The company is pushing hard to cut losses, by reducing discounts, logistics and warehousing costs; and has set a target of breaking even at the gross profit (GP) level by the end of the financial year, according to the Mint report.
Gross profit is a measure of total sales minus the cost of goods sold.
The report asserted that the company had to change its business strategy as Tencent Holdings Ltd and eBay Inc. had demanded that the company show a so-called path to profitability when they, along with Microsoft Corp., agreed to put $1.4 billion into the company in April.
However, Flipkart’s commitment to profitability seems very weak. The company generates a majority of its sales from smartphones, a money-losing category for online retailers; and it cannot afford to shut the category and lose its leadership position to Amazon India.
Besides, Flipkart also plans to introduce groceries and re-launch furniture within the next month, which will further increase the spending the company.

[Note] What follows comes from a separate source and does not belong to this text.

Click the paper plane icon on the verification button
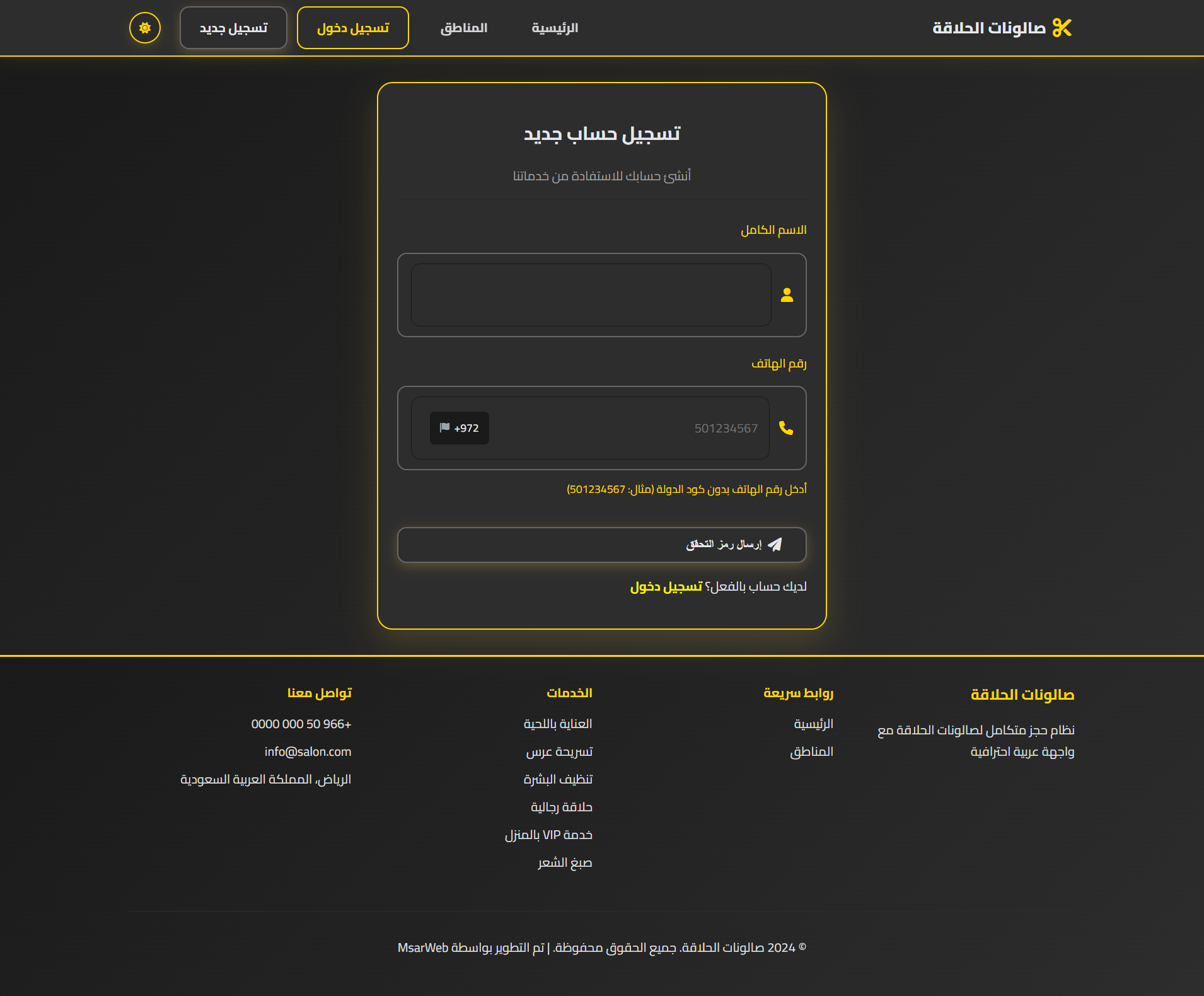The width and height of the screenshot is (1204, 996). [775, 545]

“There’s a lot of pressure to get to GP-positive but at the same time it cannot be that growth suffers. So it (the GP positive goal) may not be achieved this year,” according to the Mint.
Many analysts have expressed doubts about the business models of consumer internet start-ups and of Flipkart, in particular. If Flipkart is able to move toward profitability and keep its No.1 position at the same time, it will greatly boost investor confidence in India’s internet business.
Meanwhile, the company is also experimenting with various models to slash the burn rate. It is betting big on private label business. It has already pulled on most other levers to cut expenses—slashing ad spending, convincing many brands to fund some of the discounts on its platform, firing or easing out most of its senior leaders, and reduce hiring.
To tackle logistics cost, Flipkart is introducing more automation at its warehouses and trying to figure out how to reduce the last-mile delivery expenses.
“Very few e-commerce companies have managed to successfully build proper supply chains and cost-effective logistics. It’s a tough space to be in. I doubt if any of the top e-commerce companies can crack logistics,” said Harminder Sahni, founder and managing director at Wazir Advisors.